§ **Task description**:
Copy the listing below line for line, keeping every character as it stands.

§ **Supplied material**:

---+---

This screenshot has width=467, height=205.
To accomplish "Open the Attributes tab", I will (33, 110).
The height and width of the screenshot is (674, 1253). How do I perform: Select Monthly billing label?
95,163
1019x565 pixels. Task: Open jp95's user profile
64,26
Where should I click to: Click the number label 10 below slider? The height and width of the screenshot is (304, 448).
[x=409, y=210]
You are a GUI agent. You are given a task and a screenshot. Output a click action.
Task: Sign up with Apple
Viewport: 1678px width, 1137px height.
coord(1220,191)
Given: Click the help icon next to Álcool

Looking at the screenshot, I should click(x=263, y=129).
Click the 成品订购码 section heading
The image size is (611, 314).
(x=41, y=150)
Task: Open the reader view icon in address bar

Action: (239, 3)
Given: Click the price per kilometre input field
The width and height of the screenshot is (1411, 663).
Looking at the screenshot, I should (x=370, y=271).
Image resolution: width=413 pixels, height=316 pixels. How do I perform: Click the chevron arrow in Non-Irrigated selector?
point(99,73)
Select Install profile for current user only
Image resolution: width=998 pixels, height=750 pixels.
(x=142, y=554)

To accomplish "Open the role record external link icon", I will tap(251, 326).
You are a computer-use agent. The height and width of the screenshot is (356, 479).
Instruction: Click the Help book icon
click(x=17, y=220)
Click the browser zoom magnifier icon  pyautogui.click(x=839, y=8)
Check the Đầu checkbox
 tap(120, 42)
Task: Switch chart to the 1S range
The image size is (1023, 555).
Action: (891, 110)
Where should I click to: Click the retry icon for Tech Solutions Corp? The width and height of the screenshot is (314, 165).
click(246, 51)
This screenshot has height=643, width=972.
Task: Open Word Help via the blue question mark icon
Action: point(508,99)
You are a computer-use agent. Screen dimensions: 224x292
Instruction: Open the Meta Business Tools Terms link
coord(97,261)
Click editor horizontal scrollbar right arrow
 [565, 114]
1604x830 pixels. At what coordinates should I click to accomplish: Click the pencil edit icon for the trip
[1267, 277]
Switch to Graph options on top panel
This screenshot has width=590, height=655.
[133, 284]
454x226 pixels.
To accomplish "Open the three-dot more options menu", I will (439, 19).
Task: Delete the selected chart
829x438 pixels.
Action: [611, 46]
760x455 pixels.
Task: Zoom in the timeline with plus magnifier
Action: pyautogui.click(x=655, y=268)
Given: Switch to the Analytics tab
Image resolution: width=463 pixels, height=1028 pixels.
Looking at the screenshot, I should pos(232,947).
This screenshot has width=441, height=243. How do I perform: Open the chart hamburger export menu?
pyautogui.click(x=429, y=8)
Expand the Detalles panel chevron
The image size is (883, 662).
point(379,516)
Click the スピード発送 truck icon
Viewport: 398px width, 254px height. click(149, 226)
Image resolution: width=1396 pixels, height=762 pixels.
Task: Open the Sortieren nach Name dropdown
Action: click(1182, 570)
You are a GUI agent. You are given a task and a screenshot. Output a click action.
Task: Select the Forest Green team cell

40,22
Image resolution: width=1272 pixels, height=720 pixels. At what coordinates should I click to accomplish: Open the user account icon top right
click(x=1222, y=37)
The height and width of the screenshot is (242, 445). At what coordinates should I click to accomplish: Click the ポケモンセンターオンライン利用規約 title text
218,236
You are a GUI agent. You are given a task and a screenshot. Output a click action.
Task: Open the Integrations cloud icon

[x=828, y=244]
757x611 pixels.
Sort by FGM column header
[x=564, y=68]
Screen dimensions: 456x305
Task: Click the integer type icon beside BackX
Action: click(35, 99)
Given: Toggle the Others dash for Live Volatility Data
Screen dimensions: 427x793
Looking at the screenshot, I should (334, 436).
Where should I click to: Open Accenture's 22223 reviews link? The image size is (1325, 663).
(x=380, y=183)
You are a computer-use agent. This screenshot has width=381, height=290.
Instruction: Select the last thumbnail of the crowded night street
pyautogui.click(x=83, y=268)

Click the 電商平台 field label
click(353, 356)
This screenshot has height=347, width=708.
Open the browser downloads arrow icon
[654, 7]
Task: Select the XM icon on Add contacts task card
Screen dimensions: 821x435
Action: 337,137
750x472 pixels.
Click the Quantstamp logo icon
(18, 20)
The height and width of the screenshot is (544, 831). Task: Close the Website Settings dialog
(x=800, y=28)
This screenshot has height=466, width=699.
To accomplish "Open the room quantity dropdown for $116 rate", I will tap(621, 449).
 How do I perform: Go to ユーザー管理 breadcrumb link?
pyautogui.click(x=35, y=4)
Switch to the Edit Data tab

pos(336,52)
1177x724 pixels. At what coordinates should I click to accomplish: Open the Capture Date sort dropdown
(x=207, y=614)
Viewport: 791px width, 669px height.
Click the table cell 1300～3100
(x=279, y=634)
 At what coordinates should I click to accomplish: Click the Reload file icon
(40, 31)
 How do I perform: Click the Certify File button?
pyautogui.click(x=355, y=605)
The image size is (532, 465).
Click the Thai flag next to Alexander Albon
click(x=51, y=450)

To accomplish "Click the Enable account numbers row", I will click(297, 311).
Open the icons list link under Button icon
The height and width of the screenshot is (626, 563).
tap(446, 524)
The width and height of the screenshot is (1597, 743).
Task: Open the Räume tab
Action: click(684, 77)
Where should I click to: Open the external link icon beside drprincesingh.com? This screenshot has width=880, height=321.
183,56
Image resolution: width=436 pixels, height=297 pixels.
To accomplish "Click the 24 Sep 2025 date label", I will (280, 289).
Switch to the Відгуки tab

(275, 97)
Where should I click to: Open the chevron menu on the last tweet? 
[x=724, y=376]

---+---

§ **Reply**:
This screenshot has width=467, height=205.
To accomplish "Open the Attributes tab", I will (33, 110).
The height and width of the screenshot is (674, 1253). How do I perform: Select Monthly billing label?
95,163
1019x565 pixels. Task: Open jp95's user profile
64,26
Where should I click to: Click the number label 10 below slider? The height and width of the screenshot is (304, 448).
[x=409, y=210]
You are a GUI agent. You are given a task and a screenshot. Output a click action.
Task: Sign up with Apple
Viewport: 1678px width, 1137px height.
coord(1220,191)
Given: Click the help icon next to Álcool

Looking at the screenshot, I should click(x=263, y=129).
Click the 成品订购码 section heading
The image size is (611, 314).
(x=41, y=150)
Task: Open the reader view icon in address bar

Action: (239, 3)
Given: Click the price per kilometre input field
The width and height of the screenshot is (1411, 663).
Looking at the screenshot, I should (x=370, y=271).
Image resolution: width=413 pixels, height=316 pixels. How do I perform: Click the chevron arrow in Non-Irrigated selector?
point(99,73)
Select Install profile for current user only
Image resolution: width=998 pixels, height=750 pixels.
(x=142, y=554)

To accomplish "Open the role record external link icon", I will tap(251, 326).
You are a computer-use agent. The height and width of the screenshot is (356, 479).
Instruction: Click the Help book icon
click(x=17, y=220)
Click the browser zoom magnifier icon  pyautogui.click(x=839, y=8)
Check the Đầu checkbox
 tap(120, 42)
Task: Switch chart to the 1S range
The image size is (1023, 555).
Action: (891, 110)
Where should I click to: Click the retry icon for Tech Solutions Corp? The width and height of the screenshot is (314, 165).
click(246, 51)
This screenshot has height=643, width=972.
Task: Open Word Help via the blue question mark icon
Action: point(508,99)
You are a computer-use agent. Screen dimensions: 224x292
Instruction: Open the Meta Business Tools Terms link
coord(97,261)
Click editor horizontal scrollbar right arrow
 [565, 114]
1604x830 pixels. At what coordinates should I click to accomplish: Click the pencil edit icon for the trip
[1267, 277]
Switch to Graph options on top panel
This screenshot has width=590, height=655.
[133, 284]
454x226 pixels.
To accomplish "Open the three-dot more options menu", I will (439, 19).
Task: Delete the selected chart
829x438 pixels.
Action: [611, 46]
760x455 pixels.
Task: Zoom in the timeline with plus magnifier
Action: pyautogui.click(x=655, y=268)
Given: Switch to the Analytics tab
Image resolution: width=463 pixels, height=1028 pixels.
Looking at the screenshot, I should pos(232,947).
This screenshot has width=441, height=243. How do I perform: Open the chart hamburger export menu?
pyautogui.click(x=429, y=8)
Expand the Detalles panel chevron
The image size is (883, 662).
point(379,516)
Click the スピード発送 truck icon
Viewport: 398px width, 254px height. click(149, 226)
Image resolution: width=1396 pixels, height=762 pixels.
Task: Open the Sortieren nach Name dropdown
Action: click(1182, 570)
You are a GUI agent. You are given a task and a screenshot. Output a click action.
Task: Select the Forest Green team cell

40,22
Image resolution: width=1272 pixels, height=720 pixels. At what coordinates should I click to accomplish: Open the user account icon top right
click(x=1222, y=37)
The height and width of the screenshot is (242, 445). At what coordinates should I click to accomplish: Click the ポケモンセンターオンライン利用規約 title text
218,236
You are a GUI agent. You are given a task and a screenshot. Output a click action.
Task: Open the Integrations cloud icon

[x=828, y=244]
757x611 pixels.
Sort by FGM column header
[x=564, y=68]
Screen dimensions: 456x305
Task: Click the integer type icon beside BackX
Action: click(35, 99)
Given: Toggle the Others dash for Live Volatility Data
Screen dimensions: 427x793
Looking at the screenshot, I should (334, 436).
Where should I click to: Open Accenture's 22223 reviews link? The image size is (1325, 663).
(x=380, y=183)
You are a computer-use agent. This screenshot has width=381, height=290.
Instruction: Select the last thumbnail of the crowded night street
pyautogui.click(x=83, y=268)

Click the 電商平台 field label
click(353, 356)
This screenshot has height=347, width=708.
Open the browser downloads arrow icon
[654, 7]
Task: Select the XM icon on Add contacts task card
Screen dimensions: 821x435
Action: 337,137
750x472 pixels.
Click the Quantstamp logo icon
(18, 20)
The height and width of the screenshot is (544, 831). Task: Close the Website Settings dialog
(x=800, y=28)
This screenshot has height=466, width=699.
To accomplish "Open the room quantity dropdown for $116 rate", I will tap(621, 449).
 How do I perform: Go to ユーザー管理 breadcrumb link?
pyautogui.click(x=35, y=4)
Switch to the Edit Data tab

pos(336,52)
1177x724 pixels. At what coordinates should I click to accomplish: Open the Capture Date sort dropdown
(x=207, y=614)
Viewport: 791px width, 669px height.
Click the table cell 1300～3100
(x=279, y=634)
 At what coordinates should I click to accomplish: Click the Reload file icon
(40, 31)
 How do I perform: Click the Certify File button?
pyautogui.click(x=355, y=605)
The image size is (532, 465).
Click the Thai flag next to Alexander Albon
click(x=51, y=450)

To accomplish "Click the Enable account numbers row", I will click(297, 311).
Open the icons list link under Button icon
The height and width of the screenshot is (626, 563).
tap(446, 524)
The width and height of the screenshot is (1597, 743).
Task: Open the Räume tab
Action: click(684, 77)
Where should I click to: Open the external link icon beside drprincesingh.com? This screenshot has width=880, height=321.
183,56
Image resolution: width=436 pixels, height=297 pixels.
To accomplish "Click the 24 Sep 2025 date label", I will (280, 289).
Switch to the Відгуки tab

(275, 97)
Where should I click to: Open the chevron menu on the last tweet? 
[x=724, y=376]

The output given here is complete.